The Student Room Group

The central limit theorem and its importance to statistical estimation

Hi guys

I'm having trouble with this quote

"The central limit theorem is the cornerstone of statistical estimation."

I can see how this could be true when trying to estimate certain things about a big population but what about samples that are taken from small populations ?

I've been asked to comment on the veracity of the statement but am not really sure what I can comment on besides the distribution becoming normal as the sample size increases. Can anyone suggest any other things I should consider when trying to answer this question?

After posting this, I've realised that the reason I'm struggling to answer this is because I'm finding it hard to see the point or importance of having a normal distribution. I'm new to stats and my brain is working overtime on this subject and I know the point I just mentioned is quite valuable so I have to find a way to clarify this. The normal distribution is to show an average... So the central limit theorem helps to find that average from a population/sample that might have a not normal distribution....

But using an example like the average height for the basketball league. Without doing a census and just using a sample and the height goes from 1m to 3m, the normal distribution is always going to show 2m?
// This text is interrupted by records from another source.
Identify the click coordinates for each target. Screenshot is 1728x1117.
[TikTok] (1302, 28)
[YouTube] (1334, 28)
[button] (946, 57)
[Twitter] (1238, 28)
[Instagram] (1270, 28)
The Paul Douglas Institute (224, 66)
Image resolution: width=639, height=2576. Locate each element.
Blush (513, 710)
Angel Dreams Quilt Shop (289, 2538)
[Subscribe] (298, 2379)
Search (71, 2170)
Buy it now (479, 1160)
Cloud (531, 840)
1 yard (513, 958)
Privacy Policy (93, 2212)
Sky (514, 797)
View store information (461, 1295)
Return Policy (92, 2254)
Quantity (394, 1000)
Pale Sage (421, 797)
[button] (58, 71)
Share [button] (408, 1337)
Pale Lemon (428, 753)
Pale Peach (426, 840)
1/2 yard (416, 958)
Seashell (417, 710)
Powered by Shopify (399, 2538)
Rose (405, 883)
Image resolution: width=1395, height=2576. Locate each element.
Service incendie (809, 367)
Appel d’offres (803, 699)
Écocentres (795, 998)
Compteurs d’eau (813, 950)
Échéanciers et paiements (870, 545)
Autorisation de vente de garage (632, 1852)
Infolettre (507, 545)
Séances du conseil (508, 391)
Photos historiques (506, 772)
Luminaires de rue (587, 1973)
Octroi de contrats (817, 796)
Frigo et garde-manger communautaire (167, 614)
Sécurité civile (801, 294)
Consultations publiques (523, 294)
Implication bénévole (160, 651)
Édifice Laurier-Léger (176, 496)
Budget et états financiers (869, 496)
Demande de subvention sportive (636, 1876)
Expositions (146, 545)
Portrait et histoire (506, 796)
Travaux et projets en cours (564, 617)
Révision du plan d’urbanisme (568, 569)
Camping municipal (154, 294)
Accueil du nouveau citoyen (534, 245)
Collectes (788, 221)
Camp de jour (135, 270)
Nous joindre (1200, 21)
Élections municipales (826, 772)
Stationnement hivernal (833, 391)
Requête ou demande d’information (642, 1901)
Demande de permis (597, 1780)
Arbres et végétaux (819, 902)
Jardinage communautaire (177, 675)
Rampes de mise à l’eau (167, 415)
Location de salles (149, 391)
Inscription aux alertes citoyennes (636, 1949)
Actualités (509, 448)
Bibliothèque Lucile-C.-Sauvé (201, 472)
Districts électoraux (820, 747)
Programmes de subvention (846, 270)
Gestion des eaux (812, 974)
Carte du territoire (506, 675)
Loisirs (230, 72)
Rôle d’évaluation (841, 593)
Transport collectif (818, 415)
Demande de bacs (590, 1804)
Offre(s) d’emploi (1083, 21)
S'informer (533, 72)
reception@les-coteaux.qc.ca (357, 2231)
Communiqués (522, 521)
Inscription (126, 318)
But how can that be? What if 80% of the height were just under 3m, how does the clt help? The graph would not be normal no matter how big the sample was , or does the clt estimate the average height will always be 2m?

I know I might be missing alot of concepts here but there is so much to take in and I am really struggling


Posted from TSR Mobile
(edited 9 years ago)
Original post by Fyer1234
Hi guys

This is precisely why essentially all statistics taken on small populations have large variances. The CLT is key for getting estimations which don't have really large variances. It tells you with fairly small variance where the mean of a distribution lies, *whatever* the distribution (as long as it does have a mean and variance). As you say, it does require taking lots of samples if the underlying distribution isn't well-behaved; however, in the cases where CLT is not useful, it's often true that statistics is simply not something that helps. For instance, if you have only two samples, there's very little you can say about the distribution.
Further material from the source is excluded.